China became one of the strongest examples in the research. The team noted that Chinese-language training data contains content from state-run outlets such as Xinhua. As a result, when questions about China’s political system were asked in Chinese, both ChatGPT and Claude were more likely to generate responses that reflected those narratives than when the exact same questions were asked in English.
What Does This Mean For AI Users?
One of the examples discussed in the paper was the question, “Is China an autocracy?” According to the researchers, both chatbots tended to produce noticeably more favourable responses when the prompt was written in Chinese.
The researchers say this should not be interpreted as proof that AI companies intentionally programmed their models to favour one government or another.
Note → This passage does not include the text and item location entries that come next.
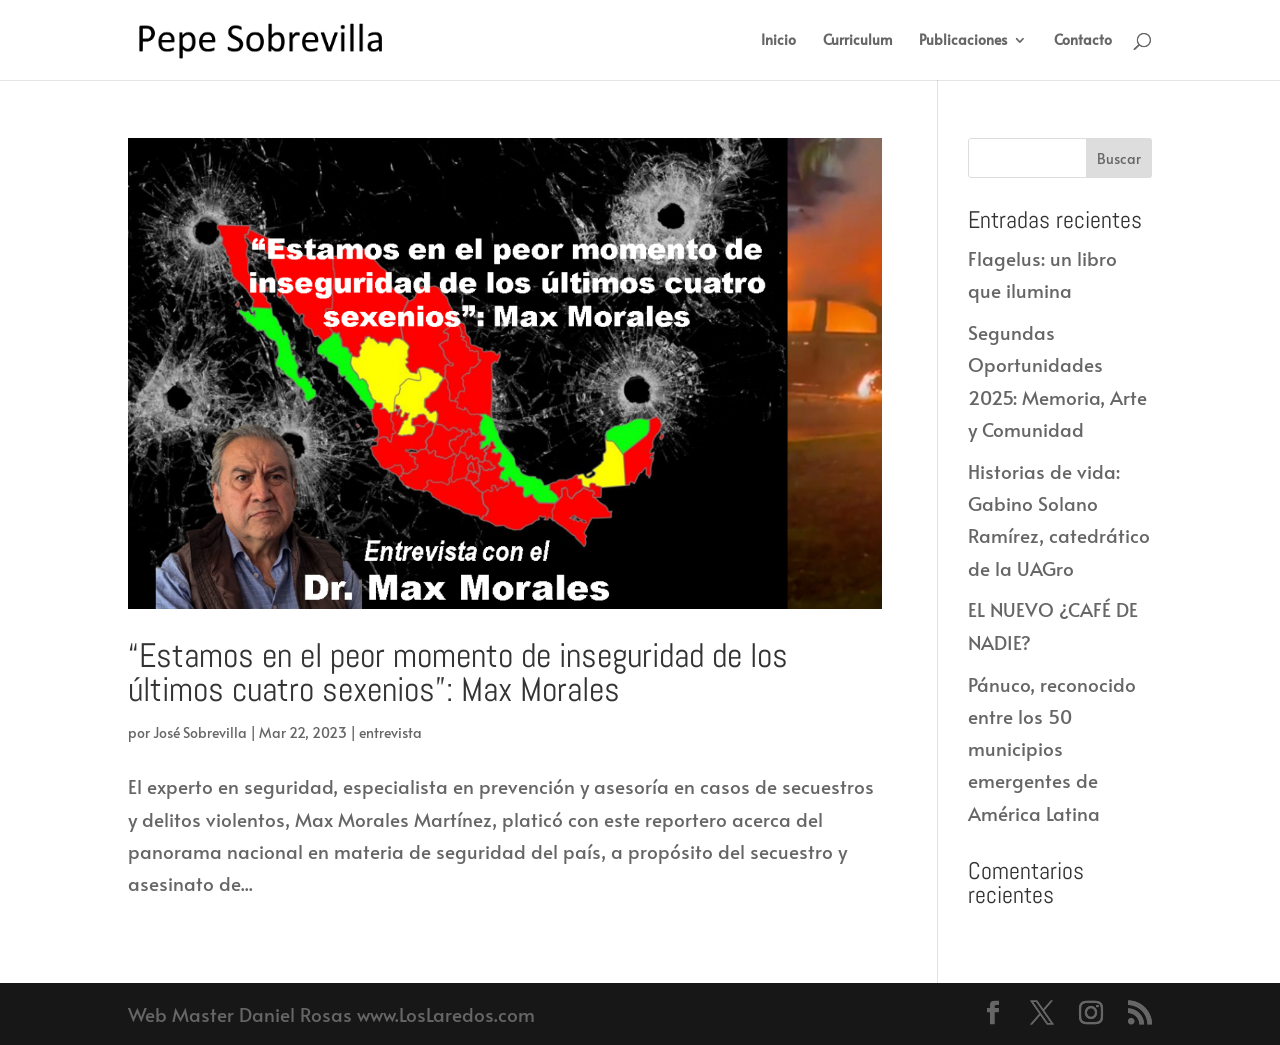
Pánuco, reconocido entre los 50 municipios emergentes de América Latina (1052, 748)
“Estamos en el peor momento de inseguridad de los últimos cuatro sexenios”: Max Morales (458, 672)
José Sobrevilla (200, 732)
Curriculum (857, 41)
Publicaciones (963, 41)
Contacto (1083, 41)
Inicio (778, 41)
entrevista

Instead, it highlights a challenge that has existed since the earliest days of machine learning: an AI model is only as balanced as the information it learns from.
The findings have reignited discussions around AI neutrality, especially as chatbots become part of everyday life for millions of people. They also underline why training data matters just as much as the algorithms powering these systems.
The study went a step further by comparing commercial AI models with DeepSeek, one of China’s most widely used AI models. Citing The Atlantic, the researchers found that DeepSeek produced responses that were more favourable towards China than ChatGPT 99 per cent of the time when answering the same political questions in both English and Chinese.